Yes, be very gentle when cleaning your dentures after temporarily gluing back a tooth. Avoid using abrasive denture cleaners or vigorously brushing the repaired area which can re-loosen the delicate temporary adhesive bond. Use mild, non-abrasive soaps and gently brush. Take extra care to keep dentures and your mouth clean during the fix period when risk of damage is higher.
Can I use wax to make a temporary fake tooth?
While dental wax can help anchor a real detached tooth back into place briefly, it cannot adequately serve as an entire makeshift tooth replacement. Wax is not strong enough for chewing and will quickly wear down with eating or talking. See your dentist promptly to properly replace any missing, broken, or lost denture teeth for correct fit and daily denture function.

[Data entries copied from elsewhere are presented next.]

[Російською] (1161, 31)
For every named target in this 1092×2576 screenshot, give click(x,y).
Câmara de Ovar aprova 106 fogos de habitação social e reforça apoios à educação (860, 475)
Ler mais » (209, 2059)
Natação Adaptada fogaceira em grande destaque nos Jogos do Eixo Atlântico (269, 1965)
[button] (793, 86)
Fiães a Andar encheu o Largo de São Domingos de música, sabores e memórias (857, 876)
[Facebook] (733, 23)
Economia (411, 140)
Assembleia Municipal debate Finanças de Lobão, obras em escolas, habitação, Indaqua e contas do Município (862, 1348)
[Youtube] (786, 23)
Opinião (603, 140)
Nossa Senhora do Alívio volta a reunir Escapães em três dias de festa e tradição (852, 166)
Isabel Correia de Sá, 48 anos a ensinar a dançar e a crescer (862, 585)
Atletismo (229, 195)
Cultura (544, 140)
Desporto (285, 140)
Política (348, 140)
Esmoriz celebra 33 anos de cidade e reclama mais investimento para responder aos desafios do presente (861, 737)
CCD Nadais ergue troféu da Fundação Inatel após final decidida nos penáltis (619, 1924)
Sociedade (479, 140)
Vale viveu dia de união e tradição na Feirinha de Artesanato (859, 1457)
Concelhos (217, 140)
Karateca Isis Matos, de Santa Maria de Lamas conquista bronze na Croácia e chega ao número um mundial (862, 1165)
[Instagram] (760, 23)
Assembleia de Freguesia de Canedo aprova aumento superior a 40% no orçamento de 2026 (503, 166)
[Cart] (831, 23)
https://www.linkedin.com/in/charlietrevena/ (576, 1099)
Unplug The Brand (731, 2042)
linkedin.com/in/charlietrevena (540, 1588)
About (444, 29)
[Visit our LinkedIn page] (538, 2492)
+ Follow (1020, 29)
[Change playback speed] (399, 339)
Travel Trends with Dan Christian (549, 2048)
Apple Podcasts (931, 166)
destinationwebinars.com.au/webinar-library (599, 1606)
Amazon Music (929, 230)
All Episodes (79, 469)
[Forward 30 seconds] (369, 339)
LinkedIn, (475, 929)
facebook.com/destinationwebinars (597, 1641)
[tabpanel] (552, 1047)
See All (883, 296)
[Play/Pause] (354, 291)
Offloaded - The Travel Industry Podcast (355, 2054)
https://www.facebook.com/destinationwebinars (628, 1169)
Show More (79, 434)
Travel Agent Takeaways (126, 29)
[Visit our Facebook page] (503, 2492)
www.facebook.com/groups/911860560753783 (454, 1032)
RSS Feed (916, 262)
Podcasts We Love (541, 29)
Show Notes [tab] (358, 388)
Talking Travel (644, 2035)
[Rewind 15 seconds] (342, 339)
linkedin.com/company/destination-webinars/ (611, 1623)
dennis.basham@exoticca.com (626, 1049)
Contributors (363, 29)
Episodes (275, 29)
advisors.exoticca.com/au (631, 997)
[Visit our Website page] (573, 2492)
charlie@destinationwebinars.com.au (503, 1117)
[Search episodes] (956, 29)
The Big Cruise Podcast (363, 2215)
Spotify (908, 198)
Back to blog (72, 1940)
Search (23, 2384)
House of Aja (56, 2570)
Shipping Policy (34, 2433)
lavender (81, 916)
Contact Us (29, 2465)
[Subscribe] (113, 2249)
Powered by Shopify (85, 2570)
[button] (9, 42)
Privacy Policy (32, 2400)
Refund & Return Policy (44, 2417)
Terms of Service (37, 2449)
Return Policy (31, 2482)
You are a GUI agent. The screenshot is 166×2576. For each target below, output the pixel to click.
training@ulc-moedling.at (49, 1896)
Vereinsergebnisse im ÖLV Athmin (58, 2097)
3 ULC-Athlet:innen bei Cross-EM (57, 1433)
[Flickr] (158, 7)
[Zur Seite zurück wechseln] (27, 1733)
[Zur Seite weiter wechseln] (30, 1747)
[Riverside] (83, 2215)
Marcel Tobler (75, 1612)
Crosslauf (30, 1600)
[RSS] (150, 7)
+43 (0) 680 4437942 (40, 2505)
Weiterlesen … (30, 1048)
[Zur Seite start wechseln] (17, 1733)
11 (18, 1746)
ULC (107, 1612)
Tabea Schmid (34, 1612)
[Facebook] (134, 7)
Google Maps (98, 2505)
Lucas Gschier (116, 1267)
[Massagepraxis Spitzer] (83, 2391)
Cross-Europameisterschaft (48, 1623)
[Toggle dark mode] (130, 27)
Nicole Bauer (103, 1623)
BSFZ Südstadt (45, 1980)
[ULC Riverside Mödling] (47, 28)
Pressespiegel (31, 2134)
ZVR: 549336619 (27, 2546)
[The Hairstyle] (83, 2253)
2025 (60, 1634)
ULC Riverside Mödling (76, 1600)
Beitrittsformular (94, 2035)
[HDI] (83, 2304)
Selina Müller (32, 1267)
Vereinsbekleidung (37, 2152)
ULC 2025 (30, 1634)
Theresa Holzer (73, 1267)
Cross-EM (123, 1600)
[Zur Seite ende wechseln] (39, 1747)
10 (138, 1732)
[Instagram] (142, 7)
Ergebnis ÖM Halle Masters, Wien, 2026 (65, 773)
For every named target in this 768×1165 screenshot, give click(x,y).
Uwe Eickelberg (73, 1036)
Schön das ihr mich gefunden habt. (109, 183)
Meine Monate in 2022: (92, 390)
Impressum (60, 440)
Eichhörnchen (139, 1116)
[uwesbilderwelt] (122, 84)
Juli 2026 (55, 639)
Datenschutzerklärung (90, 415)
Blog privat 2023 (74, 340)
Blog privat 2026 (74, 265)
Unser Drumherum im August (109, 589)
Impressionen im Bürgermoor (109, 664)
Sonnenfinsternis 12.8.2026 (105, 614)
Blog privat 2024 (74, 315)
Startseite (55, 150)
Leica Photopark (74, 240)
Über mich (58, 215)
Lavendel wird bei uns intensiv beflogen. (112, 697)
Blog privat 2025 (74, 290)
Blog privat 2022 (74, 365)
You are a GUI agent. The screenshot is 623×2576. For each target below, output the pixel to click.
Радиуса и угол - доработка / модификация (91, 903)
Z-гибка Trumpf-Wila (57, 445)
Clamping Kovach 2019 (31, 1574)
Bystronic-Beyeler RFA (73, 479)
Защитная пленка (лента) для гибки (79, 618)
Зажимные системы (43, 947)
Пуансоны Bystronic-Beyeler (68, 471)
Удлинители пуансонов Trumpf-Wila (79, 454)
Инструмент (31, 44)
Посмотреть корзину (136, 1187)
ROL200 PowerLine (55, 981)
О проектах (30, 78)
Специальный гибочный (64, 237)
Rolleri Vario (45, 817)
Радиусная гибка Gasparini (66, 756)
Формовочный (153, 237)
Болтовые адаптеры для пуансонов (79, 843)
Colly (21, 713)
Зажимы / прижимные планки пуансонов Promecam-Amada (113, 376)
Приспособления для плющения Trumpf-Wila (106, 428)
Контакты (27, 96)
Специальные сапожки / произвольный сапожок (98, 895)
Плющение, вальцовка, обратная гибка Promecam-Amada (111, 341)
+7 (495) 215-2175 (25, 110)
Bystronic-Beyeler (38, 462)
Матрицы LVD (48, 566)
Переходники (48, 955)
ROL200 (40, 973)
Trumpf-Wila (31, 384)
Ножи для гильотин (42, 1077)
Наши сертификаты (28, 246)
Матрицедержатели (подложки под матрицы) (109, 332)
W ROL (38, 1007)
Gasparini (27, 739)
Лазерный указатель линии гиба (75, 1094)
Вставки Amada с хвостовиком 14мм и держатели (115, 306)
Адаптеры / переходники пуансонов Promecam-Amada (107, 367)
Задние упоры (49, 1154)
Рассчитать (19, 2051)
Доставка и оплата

Losing a fake tooth can certainly be upsetting and disrupt daily functions like eating and speaking. However, loose denture teeth, implants, and crowns can often be temporarily re-adhered at home in an emergency using proper denture adhesives like dental creams or wax. For best adhesion results, thoroughly clean and dry bonding surfaces, carefully select an oral-safe adhesive, use minimal amounts, firmly press into the correct place, remove any excess, and avoid chewing pressure on the repaired tooth. These emergency repairs typically last 1-2 days at most before you must see a dentist for professional permanent reattachment or replacement and to check for any needed adjustments or repairs to your denture or dental implant. With good technique and materials, you can likely safely glue a detached fake tooth back into place very temporarily until your dental appointment.